然而丁湛山时不时的殴打折磨,以及获宠妾室隔三差五的刁难,仍旧让母子二人的世界如同冰窖般爬满寒霜。
“十二岁?!”听罢宋骞荷叙述的往事,端阳头一个站出来鸣不平,“律法规定女子十六方可婚配,这不是强占幼女吗?竟也没人管?”
“丁家权势如日中天,谁敢管他们呢?”宋骞荷苦笑着摆摆手,“罢了,不提糟心事。繁露,拿纸笔来吧。”
繁露端着文房四宝回来的时候,正巧遇上陈笙登门拜访,她听闻陈笙有要紧事,便省了通报的麻烦,亲自引路去到正厅。
“大哥?”柳承絮看见陈笙不免有些惊讶,“往常寸步不离医馆,今日怎得空来了?”
“人命关天的大事,”陈笙扭头提醒小厮说,“芦白,你要见的人都在这了,还不快讲?”
芦白扑通一声跪倒在地,连连磕着头,哭腔哀求道:“柳夫人,柳公子,救救我家少爷!救救我家少爷吧……”
“你家少爷是?”柳承絮问。
“是青州丁焕。
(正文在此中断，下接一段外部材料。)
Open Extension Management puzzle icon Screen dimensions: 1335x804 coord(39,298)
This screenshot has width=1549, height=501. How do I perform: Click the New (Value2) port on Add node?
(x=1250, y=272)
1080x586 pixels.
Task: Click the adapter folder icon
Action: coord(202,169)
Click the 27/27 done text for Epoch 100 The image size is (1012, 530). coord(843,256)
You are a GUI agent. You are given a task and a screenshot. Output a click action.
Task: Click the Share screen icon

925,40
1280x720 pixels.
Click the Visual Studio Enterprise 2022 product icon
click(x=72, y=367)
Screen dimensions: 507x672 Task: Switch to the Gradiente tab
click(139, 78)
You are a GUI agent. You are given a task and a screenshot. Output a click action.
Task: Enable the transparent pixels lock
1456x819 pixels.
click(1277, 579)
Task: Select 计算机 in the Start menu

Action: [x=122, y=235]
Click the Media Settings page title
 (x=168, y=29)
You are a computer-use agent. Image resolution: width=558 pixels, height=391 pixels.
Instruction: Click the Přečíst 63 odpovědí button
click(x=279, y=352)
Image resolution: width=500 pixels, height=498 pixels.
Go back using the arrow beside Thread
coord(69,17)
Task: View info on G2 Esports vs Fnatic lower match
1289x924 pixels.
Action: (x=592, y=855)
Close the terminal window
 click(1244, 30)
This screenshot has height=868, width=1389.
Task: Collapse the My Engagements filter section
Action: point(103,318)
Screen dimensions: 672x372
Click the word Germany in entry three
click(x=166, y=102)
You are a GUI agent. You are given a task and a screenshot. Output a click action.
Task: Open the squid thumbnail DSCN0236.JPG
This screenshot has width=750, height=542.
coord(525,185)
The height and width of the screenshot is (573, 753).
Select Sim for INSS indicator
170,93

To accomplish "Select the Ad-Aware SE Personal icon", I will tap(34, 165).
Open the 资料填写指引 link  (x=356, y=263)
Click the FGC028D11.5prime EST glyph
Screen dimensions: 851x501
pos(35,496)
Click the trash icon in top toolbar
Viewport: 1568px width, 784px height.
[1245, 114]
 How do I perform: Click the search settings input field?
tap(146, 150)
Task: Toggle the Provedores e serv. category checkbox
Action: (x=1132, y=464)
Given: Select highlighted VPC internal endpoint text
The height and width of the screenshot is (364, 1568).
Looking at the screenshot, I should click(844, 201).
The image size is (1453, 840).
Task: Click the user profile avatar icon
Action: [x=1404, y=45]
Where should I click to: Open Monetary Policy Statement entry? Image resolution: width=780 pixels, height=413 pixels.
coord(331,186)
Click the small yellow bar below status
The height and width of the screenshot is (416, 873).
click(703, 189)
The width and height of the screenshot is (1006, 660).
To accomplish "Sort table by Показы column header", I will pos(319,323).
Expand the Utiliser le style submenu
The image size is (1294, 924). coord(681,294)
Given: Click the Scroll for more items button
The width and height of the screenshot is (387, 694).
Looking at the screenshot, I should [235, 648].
”芦白回答。
“表兄?”柳承絮紧忙扶起芦白,焦急道,“你是表兄的随从?他人呢?”
“少爷现在济舟医馆,多亏陈公子施以援手,否则……”
“否则性命休矣!”陈笙咬牙切齿道,“太子简直就是个畜生!丁公子被他害得几乎体无完肤,身上尽是青红紫瘢,深浅伤口数不胜数,最严重的当是谷道破裂,肿胀流血,脓水和里衣粘连在一块,扯下一大片烂肉,属实触目惊心,惨不忍睹。”
“果然是他,薛斌。”柳承絮按揉着跳动的额角,一字一句的坚定地说道,“渣滓不除,隐患难绝。”
“阿絮,”薛崇握住柳承絮手腕,拇指轻搓着他的掌心,说道,“问清楚再做思量。”而后看向芦白,“你,知晓的,一五一十细细道来。”
“我家老爷是太子舅舅,他借太子旗号收受贿赂,刮民脂敛民膏,谁料事情败露,太子名誉受损……”
十三天前,薛斌抵达青州莱县,当晚便带人围困丁府。
丁湛山为保全自己,竟不惜拿儿子进贡,他吹捧丁焕的姿色乃是万里挑一,即是做小倌也称得上头牌。
薛斌的确是为丁焕的样貌所动,立刻派人将丁焕锁进他暂住的客栈房间。